Single by Thomas Rhett

from the album It Goes Like This
- Released: November 18, 2013
- Recorded: 2013
- Genre: Country
- Length: 3:09
- Label: Valory
- Songwriters: Rhett Akins; Michael Carter; Cole Swindell;
- Producer: Luke Laird

Thomas Rhett singles chronology
| "It Goes Like This" (2013) | "Get Me Some of That" (2013) | "Small Town Throwdown" (2014) |

= Get Me Some of That =

"Get Me Some of That" is a song recorded by American country music singer Thomas Rhett. It was released in November 2013 as the fourth single from his debut album, It Goes Like This. The song was written by Rhett's father Rhett Akins, along with Michael Carter and Cole Swindell.

== Critical reception ==
The song received a favorable review from Taste of Country, which called it "a clever turn of a popular expression." The review stated that "Rhett makes the sentiment sound sweeter than Georgia tea in this song." Bobby Peacock of Roughstock gave the song three and a half stars out of five, writing that "amid the lines that seem clichéd on the surface are plenty of enjoyable lines […] that lend a playfulness and wit beyond other songs of this sort." Peacock also praised the song's "laid-back" production and Rhett's "laid-back and smooth" delivery. Kevin John Coyne of Country Universe gave a mixed review of the song, rating the song a B− and stating, "The mind-numbingly dull lyric has nothing new to offer, with details that sound more like a pitch for an Axe commercial than an actual documentation of a realistic human experience" and "But Rhett sells it anyway. It’s nice to hear a guy who can actually sing being allowed to do so, without any production tricks or clumsy attempts at spoken word." The song was criticized in Maddie and Tae's "Girl in a Country Song".

== Music video ==
The music video was directed by TK McKamy and premiered in December 2013.

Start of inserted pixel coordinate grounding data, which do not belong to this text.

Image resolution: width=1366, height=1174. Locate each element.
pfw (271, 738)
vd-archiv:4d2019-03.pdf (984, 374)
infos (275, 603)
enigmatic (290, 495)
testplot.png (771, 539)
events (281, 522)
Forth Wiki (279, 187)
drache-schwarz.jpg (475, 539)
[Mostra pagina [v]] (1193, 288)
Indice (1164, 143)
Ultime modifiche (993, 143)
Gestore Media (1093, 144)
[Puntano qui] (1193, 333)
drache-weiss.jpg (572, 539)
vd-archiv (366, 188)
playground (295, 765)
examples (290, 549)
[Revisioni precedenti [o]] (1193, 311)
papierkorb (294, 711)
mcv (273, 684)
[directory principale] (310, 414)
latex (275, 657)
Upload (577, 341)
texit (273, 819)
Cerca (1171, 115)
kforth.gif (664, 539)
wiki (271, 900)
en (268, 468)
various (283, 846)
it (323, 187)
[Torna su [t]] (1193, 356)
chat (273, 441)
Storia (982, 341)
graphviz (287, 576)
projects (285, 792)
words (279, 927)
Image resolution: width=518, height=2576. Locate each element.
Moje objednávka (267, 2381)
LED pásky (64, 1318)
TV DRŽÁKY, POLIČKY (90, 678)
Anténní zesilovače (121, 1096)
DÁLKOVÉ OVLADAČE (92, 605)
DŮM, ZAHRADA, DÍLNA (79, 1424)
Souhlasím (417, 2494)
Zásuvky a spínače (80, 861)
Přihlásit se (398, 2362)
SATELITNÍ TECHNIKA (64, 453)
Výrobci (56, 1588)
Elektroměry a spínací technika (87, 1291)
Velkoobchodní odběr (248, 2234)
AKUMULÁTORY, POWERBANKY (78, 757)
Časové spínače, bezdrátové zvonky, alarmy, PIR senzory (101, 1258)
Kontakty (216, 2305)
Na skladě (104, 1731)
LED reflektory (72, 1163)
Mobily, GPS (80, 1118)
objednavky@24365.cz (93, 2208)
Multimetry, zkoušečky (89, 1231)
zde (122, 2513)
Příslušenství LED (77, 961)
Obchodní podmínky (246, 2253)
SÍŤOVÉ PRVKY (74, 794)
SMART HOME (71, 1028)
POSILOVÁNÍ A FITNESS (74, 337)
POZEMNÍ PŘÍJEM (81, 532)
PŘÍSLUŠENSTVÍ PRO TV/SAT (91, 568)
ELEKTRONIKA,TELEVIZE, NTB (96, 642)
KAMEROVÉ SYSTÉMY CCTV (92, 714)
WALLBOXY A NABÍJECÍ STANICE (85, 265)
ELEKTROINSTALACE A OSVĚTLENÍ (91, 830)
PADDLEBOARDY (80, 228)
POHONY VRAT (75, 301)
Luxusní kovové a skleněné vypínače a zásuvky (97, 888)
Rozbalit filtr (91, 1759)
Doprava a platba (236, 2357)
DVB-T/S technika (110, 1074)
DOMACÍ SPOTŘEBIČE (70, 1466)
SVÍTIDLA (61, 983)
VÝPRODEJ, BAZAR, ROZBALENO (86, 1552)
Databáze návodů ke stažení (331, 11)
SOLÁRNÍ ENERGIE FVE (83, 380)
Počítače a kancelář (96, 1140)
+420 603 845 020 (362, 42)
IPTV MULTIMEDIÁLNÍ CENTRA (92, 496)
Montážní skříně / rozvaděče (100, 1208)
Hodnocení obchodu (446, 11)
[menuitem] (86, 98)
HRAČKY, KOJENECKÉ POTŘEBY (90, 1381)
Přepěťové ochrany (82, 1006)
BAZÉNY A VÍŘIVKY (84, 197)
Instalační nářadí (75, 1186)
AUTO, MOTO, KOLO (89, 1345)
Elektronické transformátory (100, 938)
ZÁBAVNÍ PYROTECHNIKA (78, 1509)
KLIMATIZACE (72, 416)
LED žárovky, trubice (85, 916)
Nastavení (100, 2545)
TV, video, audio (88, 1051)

== Commercial performance ==
"Get Me Some of That" debuted at number 55 on the U.S. Billboard Country Airplay chart for the week of November 30, 2013. It also debuted at number 30 on the U.S. Billboard Hot Country Songs chart for the week of November 16, 2013. It reached number 94 on the U.S. Billboard Hot 100 chart for the week of January 25, 2014. The song was certified four-times Platinum by the RIAA on July 21, 2025. As of June 2014, the song has sold 747,000 copies in the U.S.

The song also debuted at number 72 on the Canadian Hot 100 chart for the week of November 16, 2013.

== Charts ==

=== Weekly charts ===

| Chart (2013–2014) | Peak position |
|---|---|
| Canada (Canadian Hot 100) | 49 |
| Canada Country (Billboard) | 6 |
| US Billboard Hot 100 | 41 |
| US Country Airplay (Billboard) | 1 |
| US Hot Country Songs (Billboard) | 4 |

=== Year-end charts ===

| Chart (2014) | Position |
|---|---|
| US Country Airplay (Billboard) | 20 |
| US Hot Country Songs (Billboard) | 16 |

==Certifications==

| Region | Certification | Certified units/sales |
| Australia (ARIA) | Gold | 35,000^{‡} |
| United States (RIAA) | 4× Platinum | 4,000,000^{‡} |
^{‡} Sales+streaming figures based on certification alone.